* Texte fourni
┄┄┄┄┄┄

Bref, Google est en expansion. Mais le 9 septembre, la justice états-unienne a ouvert une enquête anti-trust conter Google. En mai 2018, l’organisation française La Quadrature du Net a engagé une action de groupe contre Google, Apple, Facebook, Amazon et Microsoft pour leur pratiques en matière de données personnelles. Facebook a de son côté fait face ces dernières années à plusieurs amendes de différentes autorités européennes, pour pistage illicite. Par exemple, en 2017, la Cnil (Commission nationale de l’informatique et des libertés) a infligé à Facebook 150 000 euros d’amende et l’agence espagnole de protection des données a décidé d’une amende de 1,2 million d’euros. La Commission européenne a elle aussi sanctionné Facebook, pour atteinte au droit de la concurrence avec le rachat de WhatsApp. L’amende était de 110 millions d’euros.

Mais pour les Gafam, toutes ces menaces ne se valent pas. « Au regard de leur chiffre d’affaires, les amendes sont dérisoires, d’autant que ces entreprises ont largement le temps de les provisionner, rappelle Julien Pillot, chercheur en économie et stratégie. Les Gafam craignent davantage les remèdes concurrentiels (sanctions pour abus de position dominante infligées, notamment, par la Commission européenne). Il y a dix ans, Microsoft a été obligé par Bruxelles d’arrêter d’imposer par défaut son moteur de recherche Internet Explorer aux acheteurs de Windows et de leur laisser le choix de navigateurs concurrents. Résultat, le poids mondial d’Internet Explorer a décru de manière tendancielle. »

L’hypothèse du démantèlement

Aux États-Unis, certains prétendants à la présidentielle veulent frapper plus fort qu’une simple enquête pour position de monopole. La sénatrice démocrate Elizabeth Warren en appelle au démantèlement des Gafam, citant des précédents fameux : en 1911, par exemple, la Cour suprême avait imposé le démantèlement en 34 sociétés indépendantes de la Standard Oil, monstre fondé par John D. Rockefeller qui raffinait environ 90% du pétrole américain. En 1982, c’est le géant des télécoms AT&T qui avait été scindé en sept entreprises concurrentes. Le schéma proposé par Elizabeth Warren conduirait à « défaire » plusieurs achats/fusions emblématiques : Facebook se verrait obligé de se séparer d’Instagram et de WhatsApp ; Google abandonnerait YouTube ; Amazon renoncerait à Whole Foods (supermarchés bios) et Zappos (géant de la chaussure)...

┄┄┄┄┄┄

* Tâches à réaliser
**A)** Dans le texte sur les Gafam, quelles entreprises sont visées par l'action de groupe de La Quadrature du Net ?
**B)** Poursuivez le texte sur les Gafam après sa dernière phrase.
Le matériel qui suit n'a aucun rapport avec le texte sur les Gafam.

* Matériel fourni

┄┄┄┄┄┄

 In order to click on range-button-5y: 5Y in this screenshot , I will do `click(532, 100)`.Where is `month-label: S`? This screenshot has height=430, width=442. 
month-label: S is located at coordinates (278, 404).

┄┄┄┄┄┄

* Réponses
**A)** Google, Apple, Facebook, Amazon et Microsoft.

**B)**
Séduisante sur le papier, l’hypothèse soulève néanmoins de nombreuses questions technico-juridiques – Il sera vraisemblablement plus complexe de démanteler un géant du numérique que la Standard Oil -, mais aussi politiques : aux États-Unis, certains s’inquiètent de laisser le champ libre aux « Gafam » chinois. Mais pour les militants les plus en pointe sur le sujet, ce démantèlement ne constituerait qu’une avancée, non une fin en soi : après tout, même « séparés », WhatsApp ou Facebook jouiraient encore d’un pouvoir immense.

L’urgence de développer et s’approprier des alternatives aux Gafam

Historien des sciences et acteur du logiciel libre, Christophe Masutti réclame d’agir sans attendre un futur démantèlement : « Du point de vue des politiques publiques, il faut cesser de traiter avec les Gafam des contrats qui nous rendent pieds, poing et portefeuille lié à des firmes américaines pour ce qui concerne nos services publics : éducation, santé et armée. Pour mener à bien de telles politiques publiques, il faut inscrire dans les appels d’offre la préférence pour des logiciels libres et/ou en open source (dont le code source est ouvert). »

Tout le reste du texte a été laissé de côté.